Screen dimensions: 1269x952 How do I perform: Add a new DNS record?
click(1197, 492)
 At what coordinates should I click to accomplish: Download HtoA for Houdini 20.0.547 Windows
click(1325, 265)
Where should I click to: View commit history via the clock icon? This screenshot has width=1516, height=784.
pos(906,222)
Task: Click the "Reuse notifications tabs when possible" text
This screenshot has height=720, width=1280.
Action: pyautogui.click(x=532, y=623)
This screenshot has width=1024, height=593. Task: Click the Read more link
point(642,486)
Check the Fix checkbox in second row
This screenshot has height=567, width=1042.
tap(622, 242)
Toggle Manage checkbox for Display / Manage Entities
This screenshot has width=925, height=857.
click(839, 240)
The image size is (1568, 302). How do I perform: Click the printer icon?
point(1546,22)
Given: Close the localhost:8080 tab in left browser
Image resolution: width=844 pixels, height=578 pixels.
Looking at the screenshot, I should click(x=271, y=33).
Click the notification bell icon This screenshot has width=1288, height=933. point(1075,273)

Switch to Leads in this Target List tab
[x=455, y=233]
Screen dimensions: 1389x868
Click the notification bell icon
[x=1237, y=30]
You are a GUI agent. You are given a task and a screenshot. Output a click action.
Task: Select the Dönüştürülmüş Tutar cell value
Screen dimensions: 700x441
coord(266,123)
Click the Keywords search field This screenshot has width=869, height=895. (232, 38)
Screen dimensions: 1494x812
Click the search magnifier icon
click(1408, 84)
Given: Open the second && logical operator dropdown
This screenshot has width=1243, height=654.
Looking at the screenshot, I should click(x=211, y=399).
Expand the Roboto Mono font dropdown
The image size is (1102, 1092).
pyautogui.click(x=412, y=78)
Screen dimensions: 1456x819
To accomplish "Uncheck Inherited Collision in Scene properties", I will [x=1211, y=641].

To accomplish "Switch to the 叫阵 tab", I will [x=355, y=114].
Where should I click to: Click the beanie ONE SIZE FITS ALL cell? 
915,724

#####

Problem to solve »
Reproduce all of the material above, swapping every occurrence of "notification bell icon" for "alert bell icon" and leaving everything else unchanged.

Exercise solution »
Screen dimensions: 1269x952 How do I perform: Add a new DNS record?
click(1197, 492)
 At what coordinates should I click to accomplish: Download HtoA for Houdini 20.0.547 Windows
click(1325, 265)
Where should I click to: View commit history via the clock icon? This screenshot has width=1516, height=784.
pos(906,222)
Task: Click the "Reuse notifications tabs when possible" text
This screenshot has height=720, width=1280.
Action: pyautogui.click(x=532, y=623)
This screenshot has width=1024, height=593. Task: Click the Read more link
point(642,486)
Check the Fix checkbox in second row
This screenshot has height=567, width=1042.
tap(622, 242)
Toggle Manage checkbox for Display / Manage Entities
This screenshot has width=925, height=857.
click(839, 240)
The image size is (1568, 302). How do I perform: Click the printer icon?
point(1546,22)
Given: Close the localhost:8080 tab in left browser
Image resolution: width=844 pixels, height=578 pixels.
Looking at the screenshot, I should click(x=271, y=33).
Click the alert bell icon This screenshot has width=1288, height=933. point(1075,273)

Switch to Leads in this Target List tab
[x=455, y=233]
Screen dimensions: 1389x868
Click the alert bell icon
[x=1237, y=30]
You are a GUI agent. You are given a task and a screenshot. Output a click action.
Task: Select the Dönüştürülmüş Tutar cell value
Screen dimensions: 700x441
coord(266,123)
Click the Keywords search field This screenshot has width=869, height=895. (232, 38)
Screen dimensions: 1494x812
Click the search magnifier icon
click(1408, 84)
Given: Open the second && logical operator dropdown
This screenshot has width=1243, height=654.
Looking at the screenshot, I should click(x=211, y=399).
Expand the Roboto Mono font dropdown
The image size is (1102, 1092).
pyautogui.click(x=412, y=78)
Screen dimensions: 1456x819
To accomplish "Uncheck Inherited Collision in Scene properties", I will [x=1211, y=641].

To accomplish "Switch to the 叫阵 tab", I will [x=355, y=114].
Where should I click to: Click the beanie ONE SIZE FITS ALL cell? 
915,724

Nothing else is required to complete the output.